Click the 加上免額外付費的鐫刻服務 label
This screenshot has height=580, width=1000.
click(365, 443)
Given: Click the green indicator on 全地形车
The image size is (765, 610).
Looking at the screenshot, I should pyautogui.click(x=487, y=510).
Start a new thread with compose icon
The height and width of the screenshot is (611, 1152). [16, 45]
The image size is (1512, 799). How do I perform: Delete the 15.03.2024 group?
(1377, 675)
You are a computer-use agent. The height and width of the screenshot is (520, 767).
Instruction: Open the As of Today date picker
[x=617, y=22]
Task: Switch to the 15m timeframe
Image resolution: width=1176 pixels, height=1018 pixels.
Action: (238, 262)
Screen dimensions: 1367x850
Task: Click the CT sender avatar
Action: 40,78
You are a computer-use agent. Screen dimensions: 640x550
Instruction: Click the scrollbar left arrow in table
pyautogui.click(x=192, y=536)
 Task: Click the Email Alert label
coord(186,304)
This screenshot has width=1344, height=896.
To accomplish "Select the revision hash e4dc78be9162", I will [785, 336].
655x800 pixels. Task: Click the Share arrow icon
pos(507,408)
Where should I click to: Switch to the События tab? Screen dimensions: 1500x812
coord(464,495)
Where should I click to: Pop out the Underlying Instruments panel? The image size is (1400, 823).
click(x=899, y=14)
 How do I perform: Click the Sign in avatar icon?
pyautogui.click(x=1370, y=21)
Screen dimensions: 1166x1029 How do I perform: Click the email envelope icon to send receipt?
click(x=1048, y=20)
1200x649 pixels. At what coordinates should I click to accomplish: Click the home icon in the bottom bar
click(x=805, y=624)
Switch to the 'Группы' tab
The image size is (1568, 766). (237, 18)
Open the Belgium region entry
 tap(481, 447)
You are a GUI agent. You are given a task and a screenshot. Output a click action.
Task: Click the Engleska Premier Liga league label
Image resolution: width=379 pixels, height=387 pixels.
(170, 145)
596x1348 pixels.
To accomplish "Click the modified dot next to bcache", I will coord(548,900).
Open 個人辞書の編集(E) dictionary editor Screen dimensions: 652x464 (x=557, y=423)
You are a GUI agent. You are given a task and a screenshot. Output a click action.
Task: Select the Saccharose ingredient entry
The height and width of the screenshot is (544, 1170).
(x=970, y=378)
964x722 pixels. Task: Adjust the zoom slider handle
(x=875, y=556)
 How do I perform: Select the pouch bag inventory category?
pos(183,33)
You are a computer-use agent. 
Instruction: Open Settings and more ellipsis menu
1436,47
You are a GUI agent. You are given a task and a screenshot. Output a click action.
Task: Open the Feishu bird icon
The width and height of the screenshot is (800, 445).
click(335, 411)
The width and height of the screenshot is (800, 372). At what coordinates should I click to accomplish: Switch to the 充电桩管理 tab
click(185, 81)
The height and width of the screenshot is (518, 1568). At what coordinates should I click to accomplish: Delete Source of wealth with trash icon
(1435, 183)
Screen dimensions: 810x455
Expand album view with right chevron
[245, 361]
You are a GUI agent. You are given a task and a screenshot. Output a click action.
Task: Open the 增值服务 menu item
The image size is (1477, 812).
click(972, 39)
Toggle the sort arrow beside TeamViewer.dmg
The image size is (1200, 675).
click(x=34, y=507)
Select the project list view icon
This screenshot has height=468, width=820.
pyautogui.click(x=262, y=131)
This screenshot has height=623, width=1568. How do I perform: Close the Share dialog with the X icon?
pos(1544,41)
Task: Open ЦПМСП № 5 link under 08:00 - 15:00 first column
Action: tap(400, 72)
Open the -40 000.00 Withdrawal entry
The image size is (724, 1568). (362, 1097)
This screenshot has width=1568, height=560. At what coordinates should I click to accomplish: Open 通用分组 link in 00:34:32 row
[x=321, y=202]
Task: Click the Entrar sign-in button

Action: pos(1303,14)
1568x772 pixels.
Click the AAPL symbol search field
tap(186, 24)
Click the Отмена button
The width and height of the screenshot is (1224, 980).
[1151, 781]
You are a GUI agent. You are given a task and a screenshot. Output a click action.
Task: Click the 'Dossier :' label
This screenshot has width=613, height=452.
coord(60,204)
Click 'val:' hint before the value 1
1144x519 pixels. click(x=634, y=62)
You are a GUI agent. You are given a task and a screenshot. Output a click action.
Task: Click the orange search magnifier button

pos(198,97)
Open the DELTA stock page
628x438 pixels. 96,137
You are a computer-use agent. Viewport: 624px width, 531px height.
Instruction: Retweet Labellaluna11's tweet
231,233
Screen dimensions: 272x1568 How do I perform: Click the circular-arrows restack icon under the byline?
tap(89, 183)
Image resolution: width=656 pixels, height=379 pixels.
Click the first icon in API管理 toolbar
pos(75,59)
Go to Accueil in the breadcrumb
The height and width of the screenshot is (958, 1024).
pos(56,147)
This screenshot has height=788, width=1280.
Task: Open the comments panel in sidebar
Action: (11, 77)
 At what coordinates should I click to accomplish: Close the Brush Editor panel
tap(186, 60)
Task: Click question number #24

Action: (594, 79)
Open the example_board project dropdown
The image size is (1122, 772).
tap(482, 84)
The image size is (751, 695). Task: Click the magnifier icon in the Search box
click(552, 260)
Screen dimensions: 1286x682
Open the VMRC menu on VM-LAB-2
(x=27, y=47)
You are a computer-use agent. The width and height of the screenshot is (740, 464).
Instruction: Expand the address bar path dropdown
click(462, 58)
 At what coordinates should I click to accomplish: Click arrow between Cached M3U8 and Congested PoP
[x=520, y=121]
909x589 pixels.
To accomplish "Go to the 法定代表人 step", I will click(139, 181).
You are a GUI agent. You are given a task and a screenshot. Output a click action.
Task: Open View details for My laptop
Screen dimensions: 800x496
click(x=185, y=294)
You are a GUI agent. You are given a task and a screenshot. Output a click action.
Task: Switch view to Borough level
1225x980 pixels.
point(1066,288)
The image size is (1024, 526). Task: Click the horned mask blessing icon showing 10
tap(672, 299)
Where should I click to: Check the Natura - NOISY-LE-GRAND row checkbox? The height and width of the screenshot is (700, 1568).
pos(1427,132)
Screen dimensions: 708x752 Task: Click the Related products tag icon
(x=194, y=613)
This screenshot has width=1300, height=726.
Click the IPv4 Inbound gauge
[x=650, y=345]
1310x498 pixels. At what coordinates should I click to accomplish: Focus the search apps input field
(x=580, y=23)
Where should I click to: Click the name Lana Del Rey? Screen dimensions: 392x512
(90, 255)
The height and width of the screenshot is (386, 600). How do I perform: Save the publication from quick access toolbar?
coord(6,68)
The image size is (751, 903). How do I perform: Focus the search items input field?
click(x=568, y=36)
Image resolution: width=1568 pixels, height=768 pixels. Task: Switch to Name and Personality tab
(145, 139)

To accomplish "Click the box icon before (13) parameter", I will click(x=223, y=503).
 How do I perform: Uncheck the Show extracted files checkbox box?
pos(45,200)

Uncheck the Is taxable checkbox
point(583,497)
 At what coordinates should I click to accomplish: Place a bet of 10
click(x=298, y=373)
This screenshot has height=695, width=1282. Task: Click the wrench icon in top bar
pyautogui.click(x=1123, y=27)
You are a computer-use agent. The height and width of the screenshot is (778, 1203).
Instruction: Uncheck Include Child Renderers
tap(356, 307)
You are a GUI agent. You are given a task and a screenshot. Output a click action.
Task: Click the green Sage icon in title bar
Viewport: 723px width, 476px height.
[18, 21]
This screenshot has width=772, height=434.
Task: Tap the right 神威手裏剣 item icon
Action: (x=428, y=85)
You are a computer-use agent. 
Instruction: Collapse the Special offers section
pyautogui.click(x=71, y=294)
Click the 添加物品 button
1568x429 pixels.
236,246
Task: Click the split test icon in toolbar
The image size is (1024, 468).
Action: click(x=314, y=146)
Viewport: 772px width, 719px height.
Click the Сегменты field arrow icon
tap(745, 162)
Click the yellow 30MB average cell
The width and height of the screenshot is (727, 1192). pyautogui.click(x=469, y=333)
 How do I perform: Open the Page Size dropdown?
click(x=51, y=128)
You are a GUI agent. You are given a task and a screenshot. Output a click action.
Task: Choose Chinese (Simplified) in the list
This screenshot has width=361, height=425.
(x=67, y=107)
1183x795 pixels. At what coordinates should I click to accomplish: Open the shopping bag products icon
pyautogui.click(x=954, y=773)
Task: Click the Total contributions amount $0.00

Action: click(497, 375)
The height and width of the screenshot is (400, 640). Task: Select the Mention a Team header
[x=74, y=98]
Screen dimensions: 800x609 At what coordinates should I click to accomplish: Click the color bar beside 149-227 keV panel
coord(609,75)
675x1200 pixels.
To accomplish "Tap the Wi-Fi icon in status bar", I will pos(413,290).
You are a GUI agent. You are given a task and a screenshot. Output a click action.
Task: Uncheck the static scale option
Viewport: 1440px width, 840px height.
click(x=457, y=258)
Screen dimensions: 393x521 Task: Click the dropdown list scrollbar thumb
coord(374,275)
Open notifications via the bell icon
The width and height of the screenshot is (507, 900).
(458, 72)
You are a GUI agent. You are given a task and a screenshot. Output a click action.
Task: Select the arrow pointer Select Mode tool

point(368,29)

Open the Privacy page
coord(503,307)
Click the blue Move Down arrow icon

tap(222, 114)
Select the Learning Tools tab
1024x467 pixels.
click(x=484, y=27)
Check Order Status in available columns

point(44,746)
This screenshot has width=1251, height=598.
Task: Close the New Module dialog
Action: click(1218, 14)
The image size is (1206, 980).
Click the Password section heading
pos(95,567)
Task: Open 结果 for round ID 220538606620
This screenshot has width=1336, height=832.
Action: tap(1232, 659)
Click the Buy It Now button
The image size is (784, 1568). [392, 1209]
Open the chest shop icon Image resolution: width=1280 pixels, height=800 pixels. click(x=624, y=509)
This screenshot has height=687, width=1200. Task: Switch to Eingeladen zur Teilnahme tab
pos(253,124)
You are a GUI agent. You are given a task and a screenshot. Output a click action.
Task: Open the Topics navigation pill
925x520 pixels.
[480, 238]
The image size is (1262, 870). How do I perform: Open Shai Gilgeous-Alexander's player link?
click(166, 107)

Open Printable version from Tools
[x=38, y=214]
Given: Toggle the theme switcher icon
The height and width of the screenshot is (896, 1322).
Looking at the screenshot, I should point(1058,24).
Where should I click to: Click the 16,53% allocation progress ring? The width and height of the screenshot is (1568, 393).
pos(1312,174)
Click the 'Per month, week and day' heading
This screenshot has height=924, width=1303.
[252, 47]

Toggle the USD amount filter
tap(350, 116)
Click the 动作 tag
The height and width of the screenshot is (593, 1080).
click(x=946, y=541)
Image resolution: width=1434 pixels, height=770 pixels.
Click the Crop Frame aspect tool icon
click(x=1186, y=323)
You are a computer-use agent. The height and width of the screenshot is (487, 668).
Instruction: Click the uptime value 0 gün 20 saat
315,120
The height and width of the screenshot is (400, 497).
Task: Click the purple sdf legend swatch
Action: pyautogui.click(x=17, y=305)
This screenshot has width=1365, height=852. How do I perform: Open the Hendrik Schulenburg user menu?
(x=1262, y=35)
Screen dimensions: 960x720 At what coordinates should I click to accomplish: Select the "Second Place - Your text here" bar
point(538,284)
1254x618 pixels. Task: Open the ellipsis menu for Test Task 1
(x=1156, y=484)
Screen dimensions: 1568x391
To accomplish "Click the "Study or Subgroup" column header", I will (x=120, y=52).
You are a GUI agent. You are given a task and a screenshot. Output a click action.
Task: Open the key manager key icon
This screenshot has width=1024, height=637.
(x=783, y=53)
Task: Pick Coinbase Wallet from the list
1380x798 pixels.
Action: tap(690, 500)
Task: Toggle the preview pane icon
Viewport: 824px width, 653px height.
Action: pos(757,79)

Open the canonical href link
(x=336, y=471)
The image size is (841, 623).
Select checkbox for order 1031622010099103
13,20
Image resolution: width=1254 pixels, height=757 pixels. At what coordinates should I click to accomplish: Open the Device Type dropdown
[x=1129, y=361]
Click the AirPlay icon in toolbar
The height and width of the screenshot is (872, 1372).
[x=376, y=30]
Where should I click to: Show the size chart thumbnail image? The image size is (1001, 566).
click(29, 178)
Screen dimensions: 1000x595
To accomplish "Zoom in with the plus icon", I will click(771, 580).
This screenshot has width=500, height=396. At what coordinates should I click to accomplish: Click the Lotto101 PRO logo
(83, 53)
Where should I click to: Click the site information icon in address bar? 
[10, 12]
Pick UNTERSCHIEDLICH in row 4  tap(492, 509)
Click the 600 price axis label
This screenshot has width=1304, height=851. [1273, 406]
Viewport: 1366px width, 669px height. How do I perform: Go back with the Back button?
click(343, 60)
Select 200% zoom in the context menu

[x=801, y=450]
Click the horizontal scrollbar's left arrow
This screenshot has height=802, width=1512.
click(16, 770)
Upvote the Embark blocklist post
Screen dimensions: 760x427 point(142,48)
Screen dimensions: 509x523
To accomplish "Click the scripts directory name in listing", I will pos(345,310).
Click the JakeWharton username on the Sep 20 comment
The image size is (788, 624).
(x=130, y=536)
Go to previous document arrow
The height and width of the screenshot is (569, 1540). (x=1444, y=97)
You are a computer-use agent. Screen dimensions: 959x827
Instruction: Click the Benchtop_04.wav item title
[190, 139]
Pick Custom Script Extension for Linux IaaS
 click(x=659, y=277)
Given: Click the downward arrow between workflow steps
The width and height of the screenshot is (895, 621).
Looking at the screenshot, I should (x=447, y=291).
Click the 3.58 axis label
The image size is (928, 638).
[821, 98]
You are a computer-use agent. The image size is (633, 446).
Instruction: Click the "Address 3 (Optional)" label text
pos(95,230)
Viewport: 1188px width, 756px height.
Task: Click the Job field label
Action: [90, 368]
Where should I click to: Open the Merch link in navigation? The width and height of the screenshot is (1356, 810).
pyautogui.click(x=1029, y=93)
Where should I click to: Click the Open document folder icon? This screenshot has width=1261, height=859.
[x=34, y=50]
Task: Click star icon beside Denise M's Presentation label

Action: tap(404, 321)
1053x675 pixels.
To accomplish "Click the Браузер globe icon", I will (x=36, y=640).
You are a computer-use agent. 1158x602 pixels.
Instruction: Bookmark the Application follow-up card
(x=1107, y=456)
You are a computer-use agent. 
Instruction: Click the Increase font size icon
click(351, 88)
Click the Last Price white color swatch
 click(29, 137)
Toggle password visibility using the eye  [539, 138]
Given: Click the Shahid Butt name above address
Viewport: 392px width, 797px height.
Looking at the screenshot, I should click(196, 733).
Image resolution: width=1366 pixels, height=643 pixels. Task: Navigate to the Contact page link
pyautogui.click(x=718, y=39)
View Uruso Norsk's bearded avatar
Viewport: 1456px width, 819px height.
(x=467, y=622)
+---+
[Assigned task] Copy from the entries above each line in which the string "green" can be found.

[Problem solution]
Given: Click the green indicator on 全地形车
Task: Click the green Sage icon in title bar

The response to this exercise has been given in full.